(Collected data entries)
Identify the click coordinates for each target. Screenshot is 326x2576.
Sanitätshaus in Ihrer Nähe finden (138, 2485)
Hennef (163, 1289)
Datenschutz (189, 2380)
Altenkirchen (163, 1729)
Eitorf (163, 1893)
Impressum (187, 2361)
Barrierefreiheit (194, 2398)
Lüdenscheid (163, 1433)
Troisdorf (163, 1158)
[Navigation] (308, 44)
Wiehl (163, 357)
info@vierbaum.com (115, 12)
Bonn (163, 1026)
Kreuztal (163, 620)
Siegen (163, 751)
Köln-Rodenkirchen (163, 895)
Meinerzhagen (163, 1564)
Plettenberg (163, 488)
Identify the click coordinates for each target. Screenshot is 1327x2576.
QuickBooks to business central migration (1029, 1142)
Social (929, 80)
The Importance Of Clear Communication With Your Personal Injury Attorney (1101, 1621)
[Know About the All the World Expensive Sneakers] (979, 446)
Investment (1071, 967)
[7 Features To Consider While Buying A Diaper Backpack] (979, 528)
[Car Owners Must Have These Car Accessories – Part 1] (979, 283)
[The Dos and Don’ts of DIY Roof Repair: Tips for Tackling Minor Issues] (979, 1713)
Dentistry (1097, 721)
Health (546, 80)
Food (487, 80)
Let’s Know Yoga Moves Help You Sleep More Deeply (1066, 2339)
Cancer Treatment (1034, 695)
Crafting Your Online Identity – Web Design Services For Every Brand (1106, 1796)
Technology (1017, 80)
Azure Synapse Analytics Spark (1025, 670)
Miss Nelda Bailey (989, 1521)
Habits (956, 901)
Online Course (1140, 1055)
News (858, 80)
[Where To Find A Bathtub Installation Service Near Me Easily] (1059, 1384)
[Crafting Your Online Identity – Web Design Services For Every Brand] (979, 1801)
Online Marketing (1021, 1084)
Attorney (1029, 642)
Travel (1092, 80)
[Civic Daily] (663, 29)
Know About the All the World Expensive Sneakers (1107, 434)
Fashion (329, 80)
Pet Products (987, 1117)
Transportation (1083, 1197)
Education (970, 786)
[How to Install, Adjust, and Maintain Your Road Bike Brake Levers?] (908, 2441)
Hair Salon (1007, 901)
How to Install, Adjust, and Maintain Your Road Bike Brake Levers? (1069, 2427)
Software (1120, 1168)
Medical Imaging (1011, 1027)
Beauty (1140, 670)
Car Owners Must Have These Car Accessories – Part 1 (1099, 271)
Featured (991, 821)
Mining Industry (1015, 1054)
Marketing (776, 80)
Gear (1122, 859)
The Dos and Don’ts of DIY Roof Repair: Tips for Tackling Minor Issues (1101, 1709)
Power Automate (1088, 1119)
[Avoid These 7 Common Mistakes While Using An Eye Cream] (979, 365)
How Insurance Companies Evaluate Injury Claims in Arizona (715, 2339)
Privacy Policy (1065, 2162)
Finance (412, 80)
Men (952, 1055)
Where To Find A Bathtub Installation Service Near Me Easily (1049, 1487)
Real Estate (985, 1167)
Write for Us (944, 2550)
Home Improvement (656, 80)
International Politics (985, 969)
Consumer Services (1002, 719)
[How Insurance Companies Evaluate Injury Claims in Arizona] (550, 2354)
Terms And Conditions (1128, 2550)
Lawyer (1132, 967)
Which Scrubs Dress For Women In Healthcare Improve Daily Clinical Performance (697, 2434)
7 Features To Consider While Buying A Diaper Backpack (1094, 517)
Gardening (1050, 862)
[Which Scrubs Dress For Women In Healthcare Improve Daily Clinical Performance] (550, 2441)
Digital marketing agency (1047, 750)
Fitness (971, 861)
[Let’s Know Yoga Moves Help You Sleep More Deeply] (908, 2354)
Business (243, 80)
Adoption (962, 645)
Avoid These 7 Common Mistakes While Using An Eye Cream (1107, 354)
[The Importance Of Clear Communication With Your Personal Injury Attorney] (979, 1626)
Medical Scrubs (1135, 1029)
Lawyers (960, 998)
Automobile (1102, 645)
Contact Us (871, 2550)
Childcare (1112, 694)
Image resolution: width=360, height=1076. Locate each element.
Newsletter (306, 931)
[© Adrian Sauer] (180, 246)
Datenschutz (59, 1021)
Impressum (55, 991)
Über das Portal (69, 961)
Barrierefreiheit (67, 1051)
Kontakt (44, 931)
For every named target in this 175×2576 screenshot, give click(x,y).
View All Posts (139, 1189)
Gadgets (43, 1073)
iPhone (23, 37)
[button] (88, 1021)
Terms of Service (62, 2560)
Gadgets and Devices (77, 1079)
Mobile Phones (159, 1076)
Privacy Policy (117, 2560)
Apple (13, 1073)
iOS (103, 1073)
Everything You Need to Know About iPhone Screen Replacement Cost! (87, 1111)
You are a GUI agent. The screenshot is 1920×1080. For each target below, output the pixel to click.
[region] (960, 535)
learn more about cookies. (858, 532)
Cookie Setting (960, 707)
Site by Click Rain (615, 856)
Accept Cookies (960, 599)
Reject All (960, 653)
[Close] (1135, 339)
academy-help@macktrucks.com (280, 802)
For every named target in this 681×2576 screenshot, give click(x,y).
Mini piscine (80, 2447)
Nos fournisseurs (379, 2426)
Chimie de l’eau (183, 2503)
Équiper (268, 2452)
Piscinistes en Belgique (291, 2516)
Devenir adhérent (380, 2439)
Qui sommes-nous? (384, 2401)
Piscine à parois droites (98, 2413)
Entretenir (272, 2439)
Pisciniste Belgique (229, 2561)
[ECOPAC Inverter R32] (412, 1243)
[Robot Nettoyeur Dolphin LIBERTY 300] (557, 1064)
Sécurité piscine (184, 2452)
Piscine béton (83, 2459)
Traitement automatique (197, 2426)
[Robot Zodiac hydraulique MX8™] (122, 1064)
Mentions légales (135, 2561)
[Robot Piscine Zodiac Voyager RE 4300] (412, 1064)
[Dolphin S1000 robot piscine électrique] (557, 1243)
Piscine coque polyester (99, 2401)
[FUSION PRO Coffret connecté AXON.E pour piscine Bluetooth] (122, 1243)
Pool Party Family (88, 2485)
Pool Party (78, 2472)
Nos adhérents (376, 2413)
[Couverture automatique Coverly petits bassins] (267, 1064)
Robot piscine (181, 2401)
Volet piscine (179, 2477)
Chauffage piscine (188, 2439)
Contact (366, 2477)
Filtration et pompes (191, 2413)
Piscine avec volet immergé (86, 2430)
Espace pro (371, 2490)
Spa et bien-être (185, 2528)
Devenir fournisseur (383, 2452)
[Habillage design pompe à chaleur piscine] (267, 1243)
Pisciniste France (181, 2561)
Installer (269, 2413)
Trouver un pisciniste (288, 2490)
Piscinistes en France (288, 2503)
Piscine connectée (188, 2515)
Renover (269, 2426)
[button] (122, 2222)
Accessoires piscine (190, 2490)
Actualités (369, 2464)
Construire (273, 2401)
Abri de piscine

| Exercise |
From the data above, pick out each line containing "Devenir" and copy it.

| Result |
Devenir adhérent (380, 2439)
Devenir fournisseur (383, 2452)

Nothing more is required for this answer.